2. If you accept this proposal, you agree to pay the following price for the InfoScan Services
in accordance with the following payment terms:
Price: _______________
An invoice will be generated upon contract signature and the invoiced amount must be paid in
full prior to IRI delivering the data. The prices in this proposal are valid only if you sign and
return this agreement by no later than _________.
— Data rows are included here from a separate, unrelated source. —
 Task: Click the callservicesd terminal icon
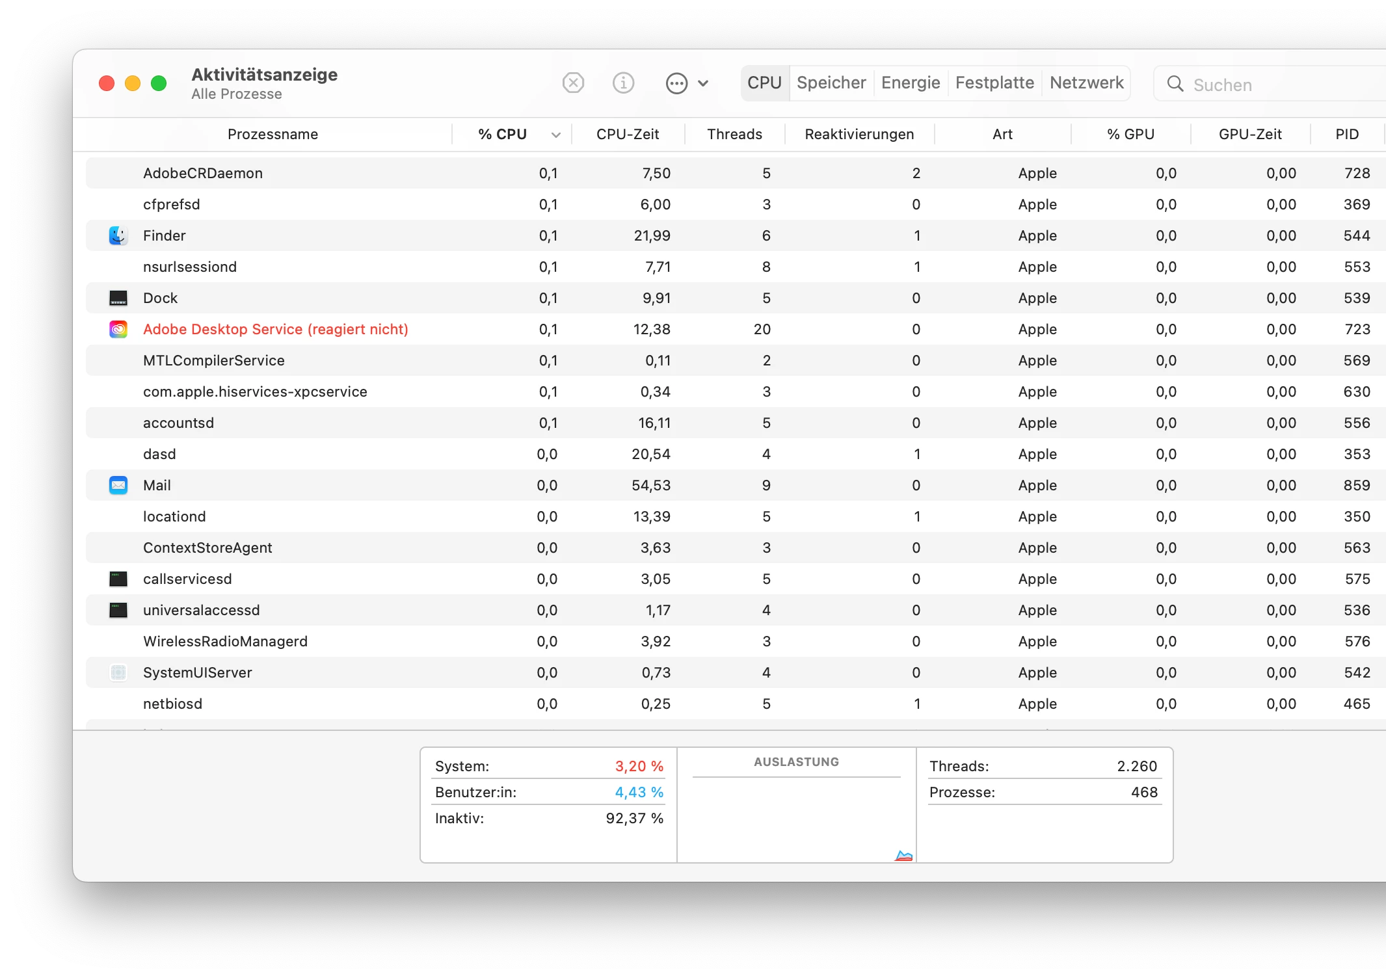118,579
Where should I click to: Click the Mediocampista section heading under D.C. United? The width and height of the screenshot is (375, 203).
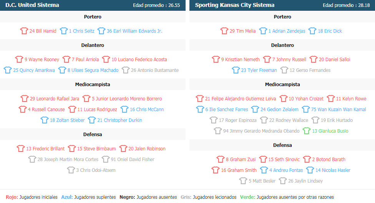tap(93, 84)
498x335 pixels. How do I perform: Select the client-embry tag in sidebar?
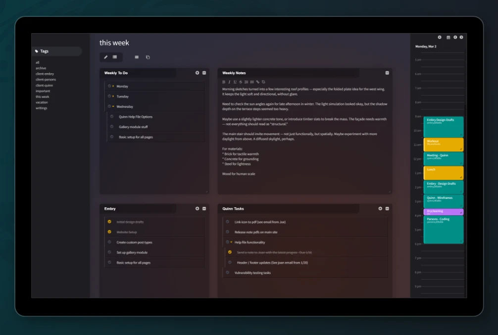click(45, 74)
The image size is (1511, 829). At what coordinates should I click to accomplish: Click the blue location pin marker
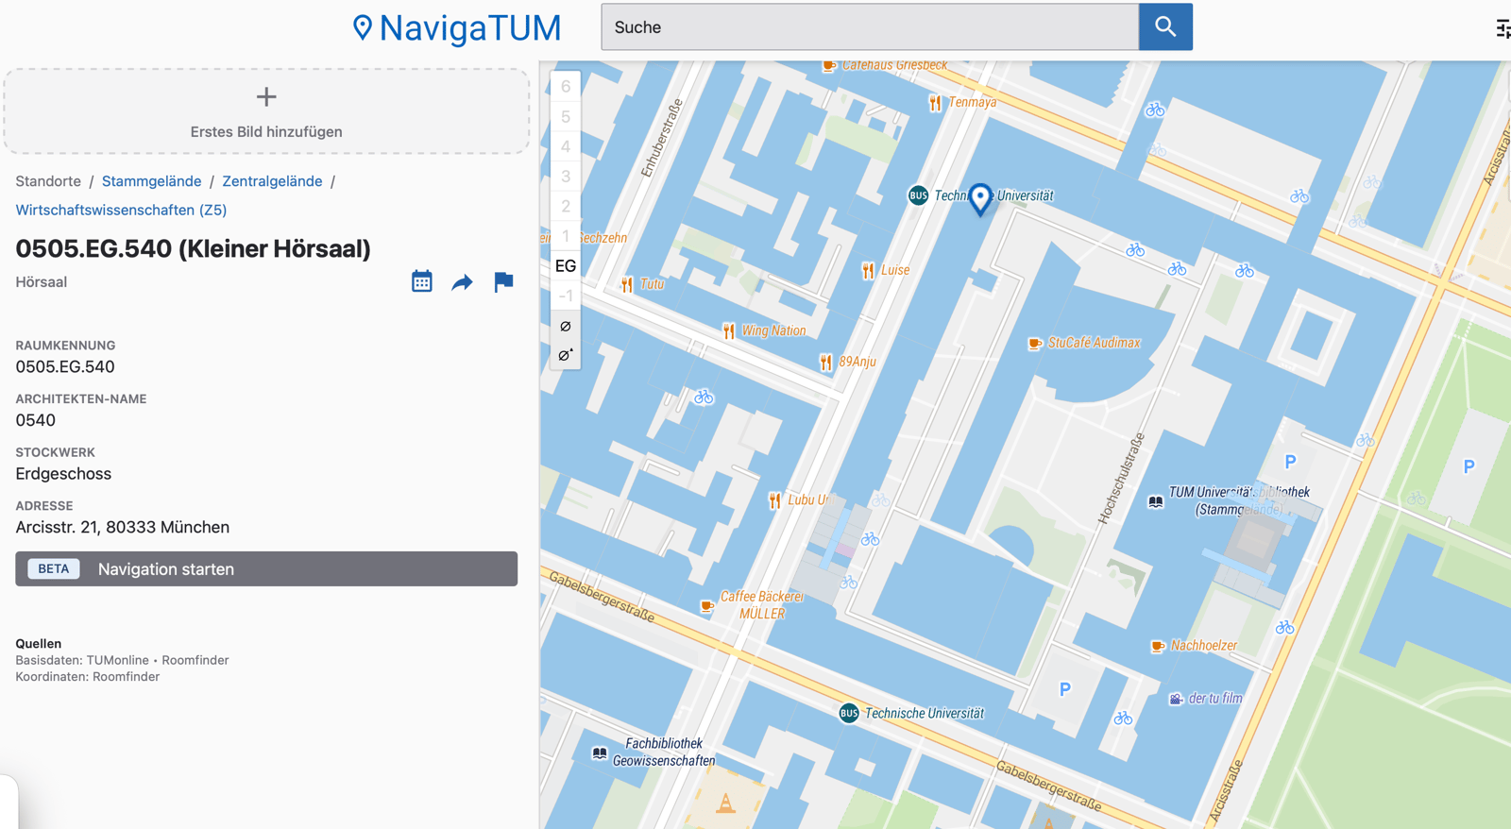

The prices quoted herein are exclusive of taxes, if any are applicable. You agree promptly to
reimburse IRI (or pay directly if so requested by IRI) all taxes, charges and fees imposed by any
governmental body or agency upon or in connection with the transaction contemplated by this
Agreement excluding all taxes measured by net income. Upon request, you agree to provide IRI
with proof of such payment.
3. (a) The reports, data and/or related analysis (if any) provided by IRI under this
Agreement (collectively, “IRI Data”) is provided to you solely for your own use as one of many
sources for your academic research for the project(s) described in Exhibit A attached (the
“Research Projects”). You agree to take all reasonable precautions not to disclose or allow to be
Academic Data Set Description
Analytics Research & Development
Confidential IRI Page 44 of 75
disclosed any of the IRI Data or other IRI proprietary or confidential to which you have been
provided access hereunder to any other person, firm or other entity without the prior written
consent of IRI, except as otherwise explicitly permitted by the provisions in this Paragraph 3.
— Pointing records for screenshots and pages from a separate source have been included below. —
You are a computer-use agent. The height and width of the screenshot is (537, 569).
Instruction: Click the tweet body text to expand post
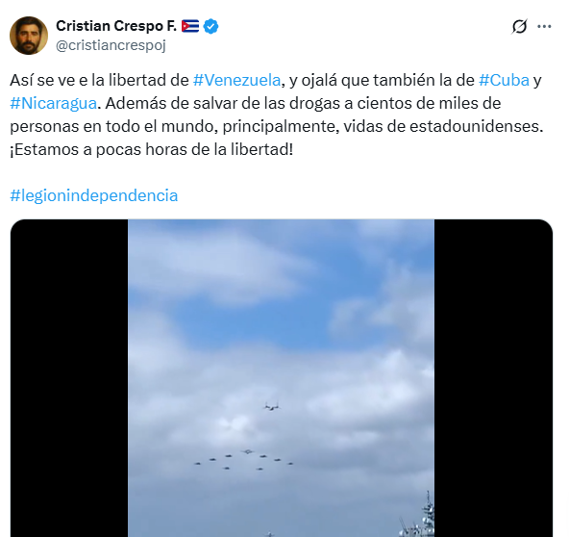277,115
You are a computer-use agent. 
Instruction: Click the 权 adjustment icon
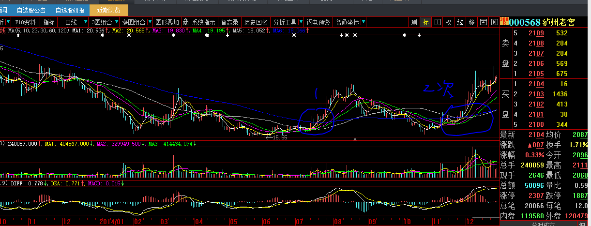[x=449, y=22]
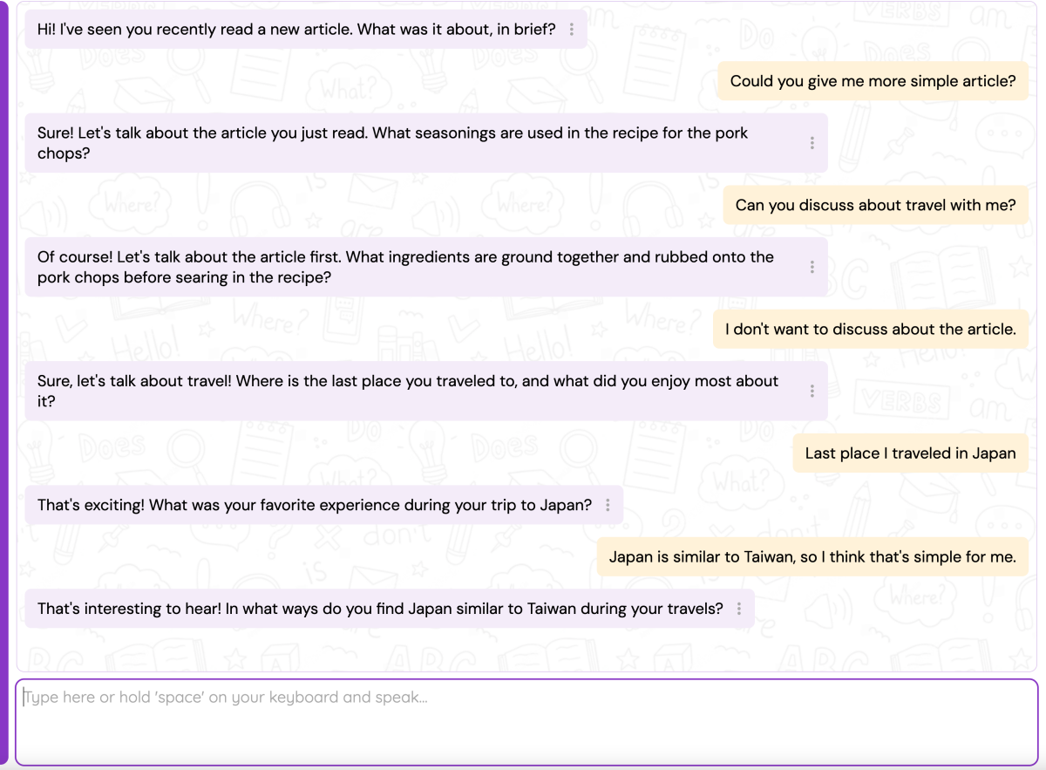Click the empty chat area below the last message

tap(523, 649)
You may not use the IRI Data for any other purpose, including without limitation, any
commercial purpose.
(b) You may publish results of your academic research relating to the Research Projects
based on the IRI Data in academic publications or academic working papers relating to such
Research Projects or at academic conferences (“Academic Publications”) Academic Publications
provided that:
Any category level, brand level, market or regional level, and/or retailer or store level data
included as part of the deliverable set forth in Exhibit 1 is provided to you solely for your internal
purposes in connection with a Research Project. Unless otherwise expressly permitted in Exhibit
1 with respect to category or sub-category (or type) level data, in no event shall you publish,
report or otherwise disclose (or allow any third party to whom you are permitted to disclose data
hereunder (if any), to publish, report or disclose) IRI Data below the category, sub-category (or
type) level or in any manner that could allow a third party to identify, derive or otherwise infer
the identify of a specific retailer. In publications in which a lower level of detail than category or
type or market totals is required, this should be published in a way that respects the fact that that
this data is provided for the advancement of general marketing science, rather than the evaluation
of the strategies used by particular manufacturers or retailers. Without specific written
permission, retailer names should be obscured by referring to code names such as “retailer X” in
such a manner that third parties could not easily infer the identity of a specific retailer.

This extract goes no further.